Si l'on devait considérer la fabrication de CD et DVD pré-enregistrables comme constituant deux marchés différenciés, les conclusions de l'analyse demeureraient inchangées. En effet, sur le segment de la fabrication de CD pré-enregistrables la nouvelle entité deviendra le troisième opérateur avec une part de marché de [0-10] % (Cinram [0-10] % et la cible [0-10] %) derrière Sonopress ([10-20] %) et Distronics ([10-20] %), et devant des acteurs tels que MPO ([0-10] %), KFG ([0-10] %), et CD Albrecht ([0-10] %). Sur le segment des DVD pré-enregistrables, la nouvelle entité aura une part de marché plus importante de l'ordre de [10-20] % et deviendra le deuxième acteur du marché derrière Technicolor ([20-30] %) et devant Sonopress ([10-20] %). D'autres acteurs, aussi bien opérateurs indépendants (MPO, KDG, Gema, Distronics) que des opérateurs intégrés à des studios (principalement Sony) sont à même d'exercer une pression concurrentielle. Il convient en outre de signaler qu'il s'agit d'un marché en pleine croissance et que la demande, composée notamment des grands studios de cinéma, est fortement concentrée et dispose d'un grand pouvoir de négociation.

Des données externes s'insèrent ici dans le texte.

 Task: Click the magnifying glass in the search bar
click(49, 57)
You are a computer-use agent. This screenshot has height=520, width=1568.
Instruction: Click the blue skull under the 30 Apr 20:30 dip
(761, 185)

L'acquisition de l'activité de fabrication de CD et DVD pré-enregistrés d'AOL Time Warner par Cinram a pour conséquence l'entrée sur le marché libre d'un client qui, avant l'opération, répondait à ses besoins en CD et DVD exclusivement par des achats internes. Toutefois, des accords de fabrication exclusive d'une durée de [>3] ans (3) ainsi qu'une clause de non-concurrence d'une durée de [>3] ans conclus dans le cadre de cette opération pourraient avoir pour effet de rigidifier le marché, pendant un laps de temps significatif. Bien que l'appréciation du caractère accessoire à l'opération de concentration de ces clauses relève d'une évaluation au cas par cas, on observe que leur durée excède ce qui est généralement admis par la Commission (4). En tout état de cause, la présente décision n'est réputée valider ces clauses que dans la stricte mesure où elles seraient directement liées et nécessaires à l'opération.
En conclusion, il ressort de l'instruction du dossier que l'opération notifiée n'est pas de nature à porter atteinte à la concurrence, notamment par création ou renforcement de position dominante. Je vous informe donc que j'autorise cette opération.

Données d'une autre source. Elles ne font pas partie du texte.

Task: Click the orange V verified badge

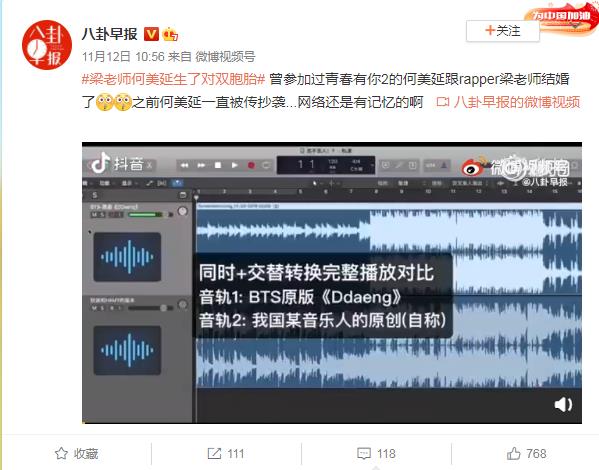Action: tap(151, 34)
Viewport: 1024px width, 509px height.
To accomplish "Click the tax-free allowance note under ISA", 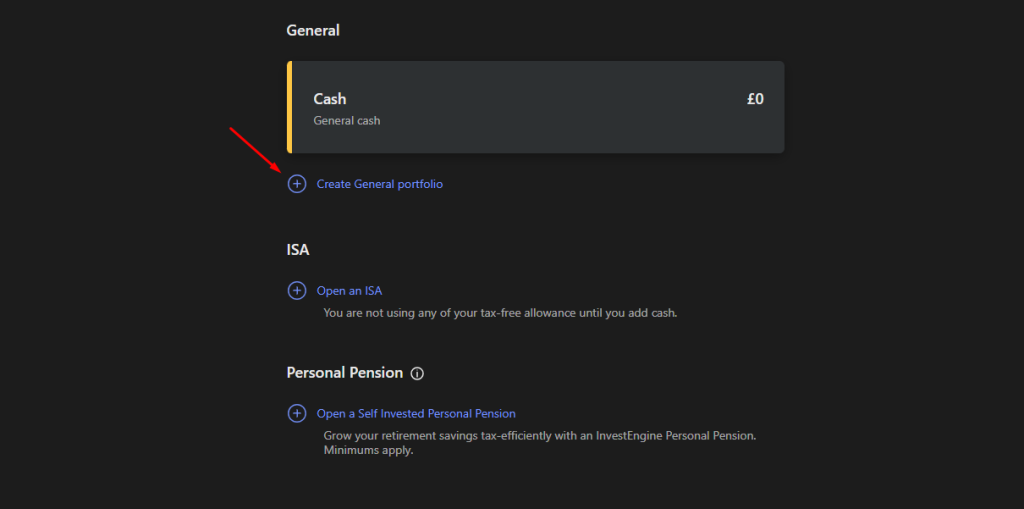I will [x=500, y=313].
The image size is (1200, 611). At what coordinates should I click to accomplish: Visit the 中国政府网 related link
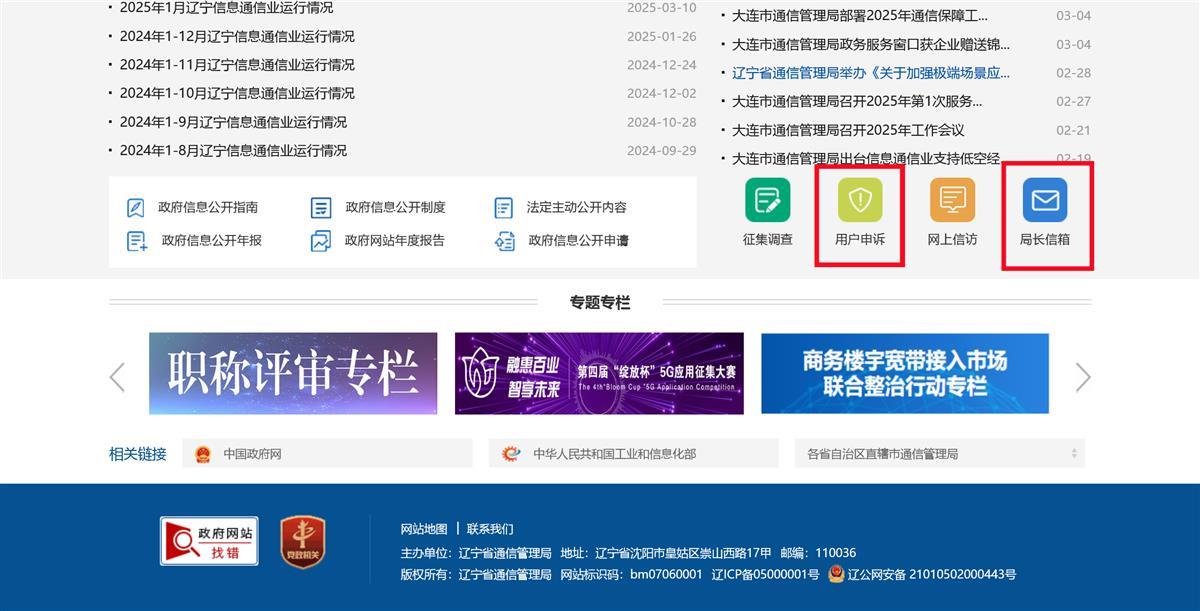(252, 453)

Veuillez agréer, Maîtres, l'expression de mes sentiments les meilleurs.
Nota. - A la demande des parties notifiantes, des informations relatives au secret des affaires ont été occultées et la part de marché exacte remplacée par une fourchette plus générale.

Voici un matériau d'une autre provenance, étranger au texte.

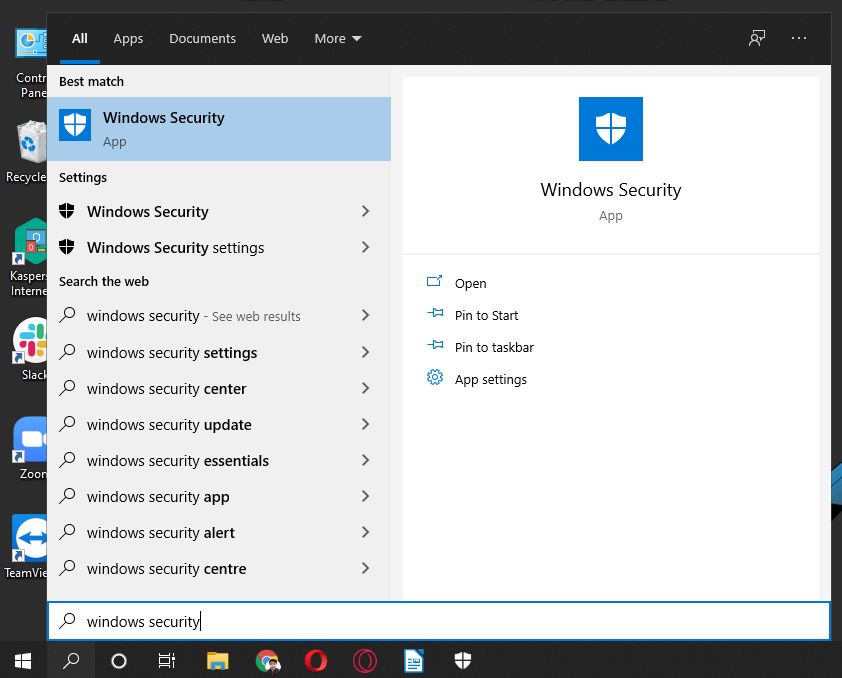This screenshot has height=678, width=842.
Task: Expand the More dropdown filter
Action: (337, 38)
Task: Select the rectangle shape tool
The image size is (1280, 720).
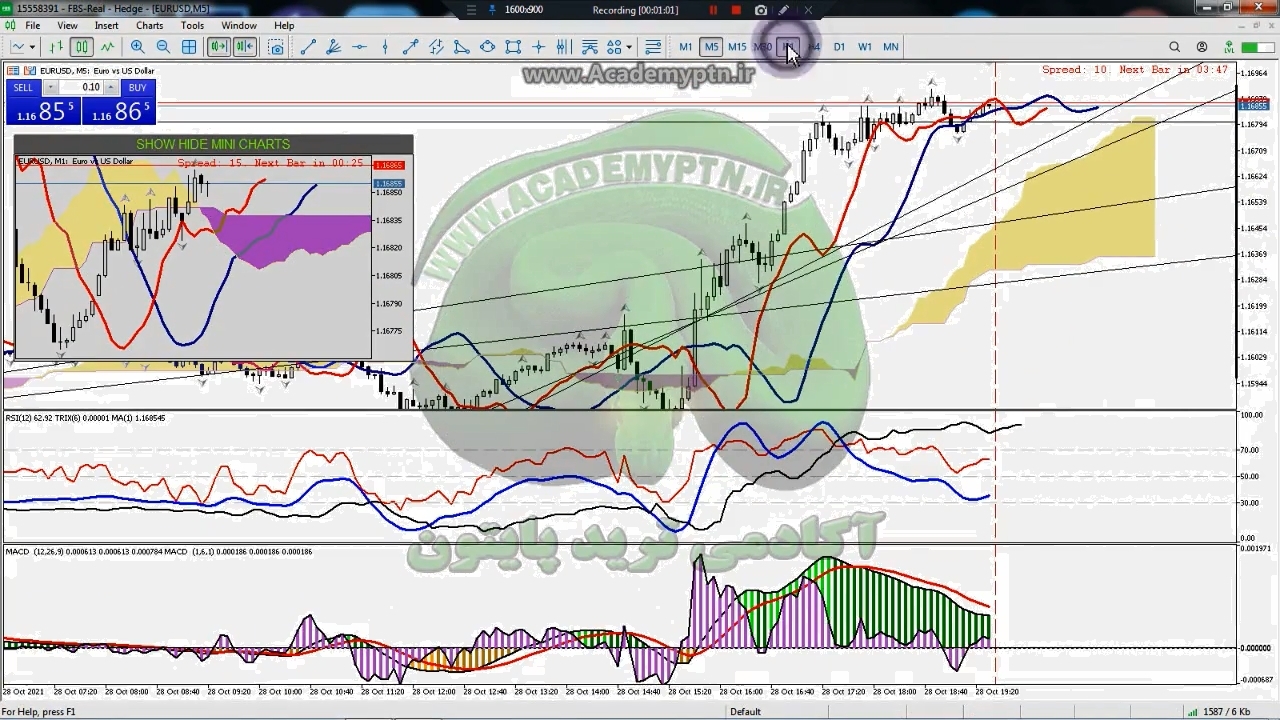Action: (513, 47)
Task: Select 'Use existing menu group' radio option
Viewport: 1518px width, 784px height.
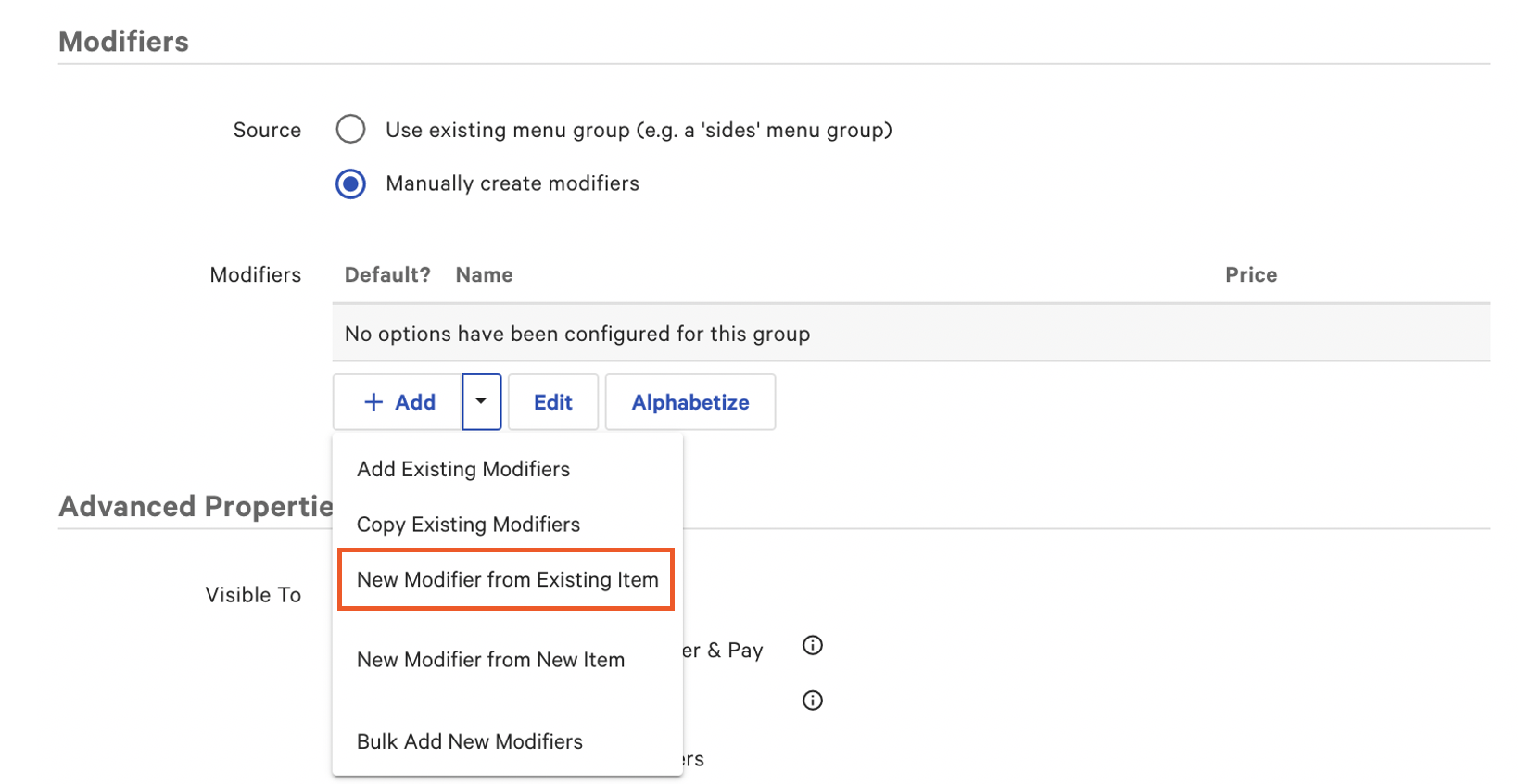Action: (x=350, y=130)
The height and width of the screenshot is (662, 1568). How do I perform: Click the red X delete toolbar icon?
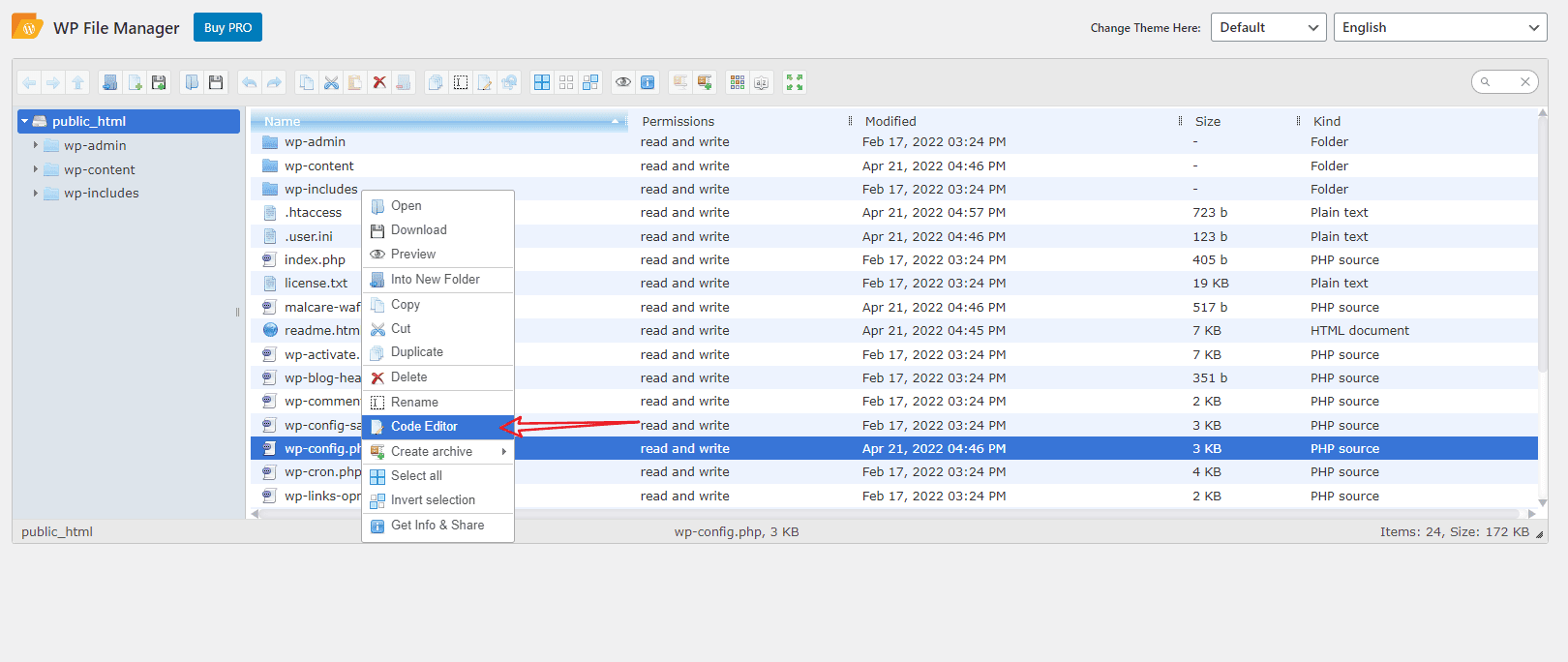[x=379, y=83]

Ces informations relèvent du "secret des affaires", en application de l'article 8 du décret n° 2002-689 du 30 avril 2002 fixant les conditions d'application du livre IV du Code de commerce relatif à la liberté des prix et de la concurrence.
(1) Les six sociétés acquises sont les suivantes: WEA Manufacturing Inc., Ivy Hill Corporation, Warner Music Manufacturing Europe GmbH, Warner Music GM Merchandising Inc., Giant Merchandising et WEA LLC.
(2) Des machines supplémentaires sont toutefois nécessaires pour la fabrication de DVD pré-enregistrés.
(3) AOL Time Warner pourra cependant dès la [...] année solliciter les concurrents de Cinram pour fabriquer jusqu'à [...] % de ses besoins en CD et DVD.
(4) Communication de la Commission relative aux restrictions directement liées et nécessaires à la réalisation des opérations de concentration, JOCE C 185 du 4 juillet 2001, page 5.